Twelve Films At Christmas - 3 & 4

An Inspector Calls is a 1954 screen adaptation of J.B. Priestley's 1945 stage play. I suppose I should declare an interest - I played Arthur Birling on the stage. A fascinating role - an industrialist caught up in his own importance and blind to the terrors about to be unleashed on the world (the play is set in 1912). The play is masterful and, Midsummer Night's Dream aside, the best in which I appeared in my limited am-dram career.  

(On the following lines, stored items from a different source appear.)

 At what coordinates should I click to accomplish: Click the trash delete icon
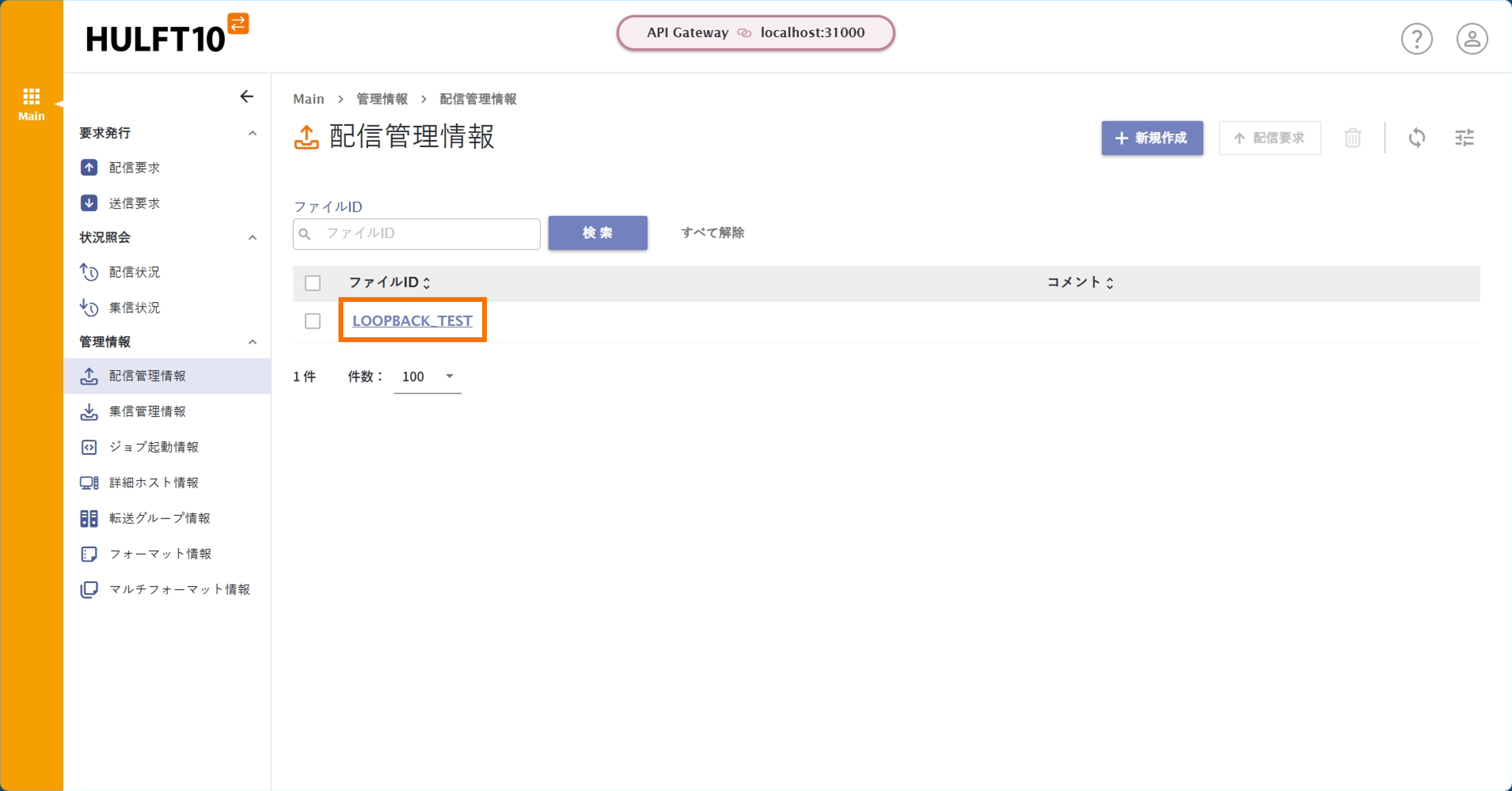pyautogui.click(x=1352, y=138)
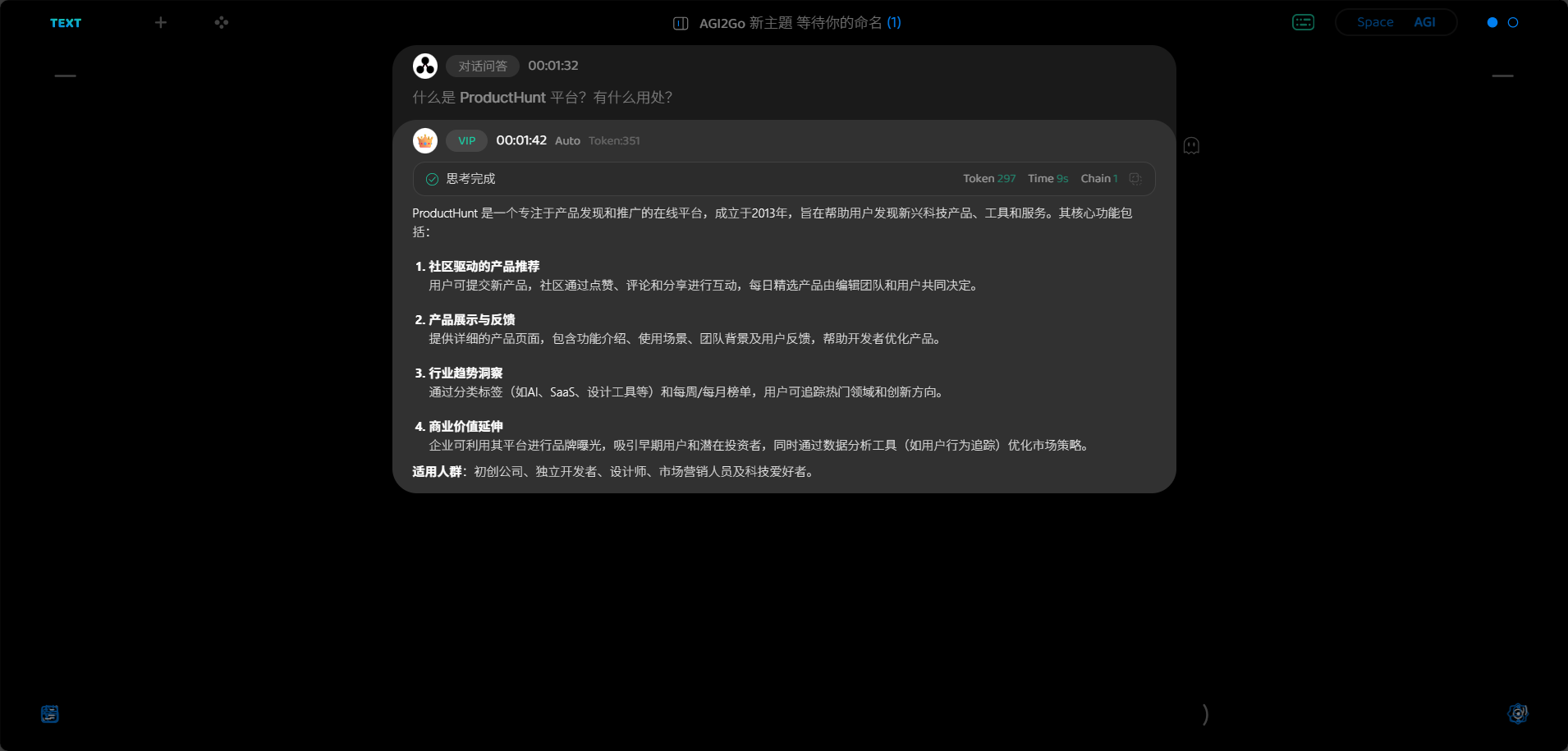Open the ghost icon on the right edge
This screenshot has width=1568, height=751.
click(1191, 145)
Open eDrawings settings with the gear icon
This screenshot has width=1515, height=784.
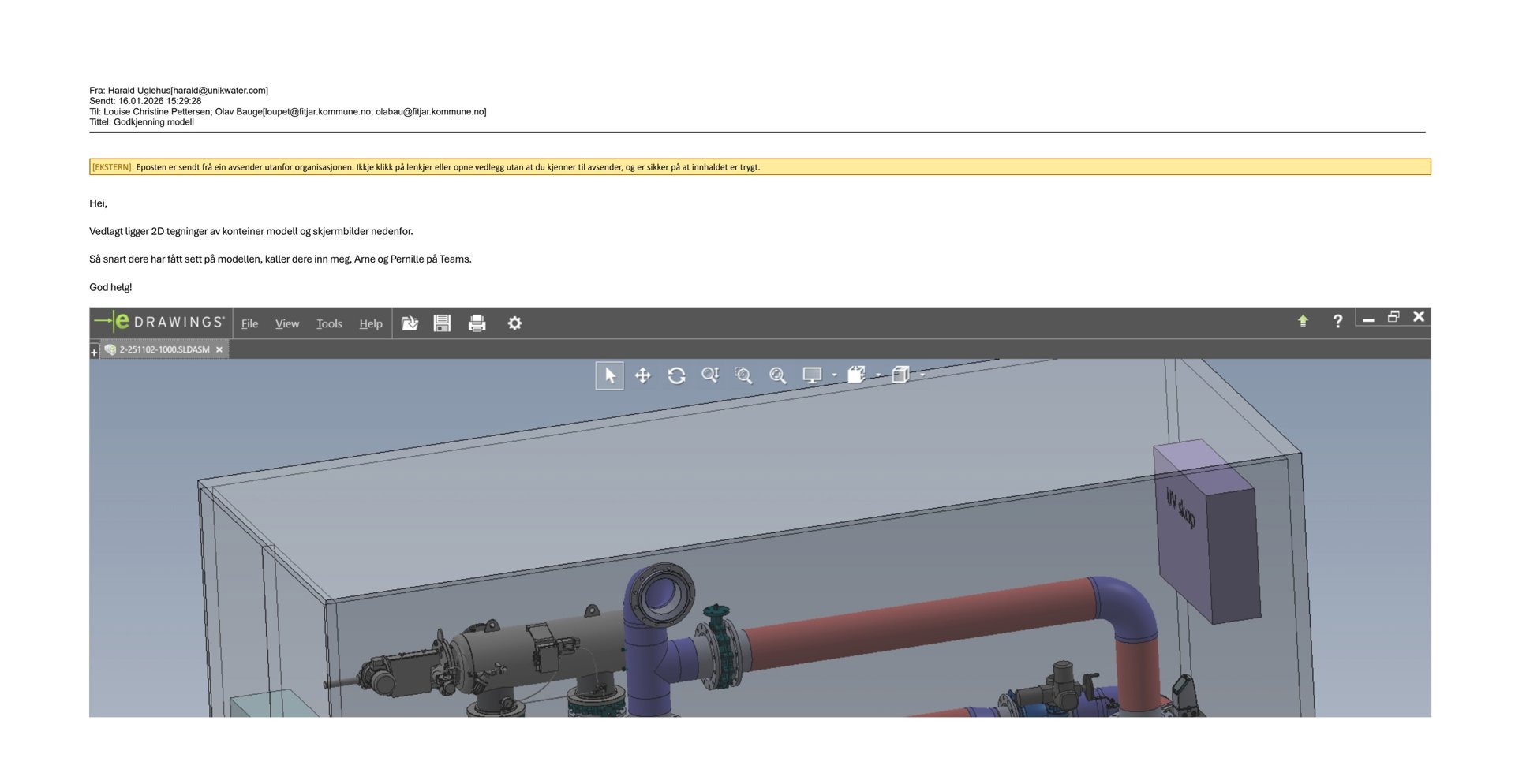click(514, 323)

The play is designedly claustrophobic - befitting the enclosed and comfortable world of the Birling family. A frequent problem with movie adaptations is that they feel duty-bound to open up the world of the play. An Inspector Calls is no exception to this problem. The flash-back technique takes the place of the play's taut, almost confessional, exposition of the flaws of the assembled characters. As the inspector (for no reason that is discernible to me, renamed Poole in place of the play's Goole) Alastair Sim is excellent. This is a perfectly decent movie but if the chance presents itself you should see the play. 61/100. 

When We Were Kings is a curiosity. It is a time capsule of a film. It assembles documentary footage surrounding the 1974 Foreman v Ali heavyweight title fight in Zaire. The film itself had originally been projected as a record of the 'Black Woodstock' concert held at the same time as the fight (the fight was delayed due to an injury to Foreman). It ran into problems of copyright and the film never saw the light of day until 1997. The stunning result of the fight is correctly part of the lore of the twentieth century. Ali and (to a necessarily smaller degree) Foreman are titanic figures. The film gives us insight into the articulate warrior Ali. We see the emergence of the malign influence of promoter Don King. An important record of a moment in history. 70/100.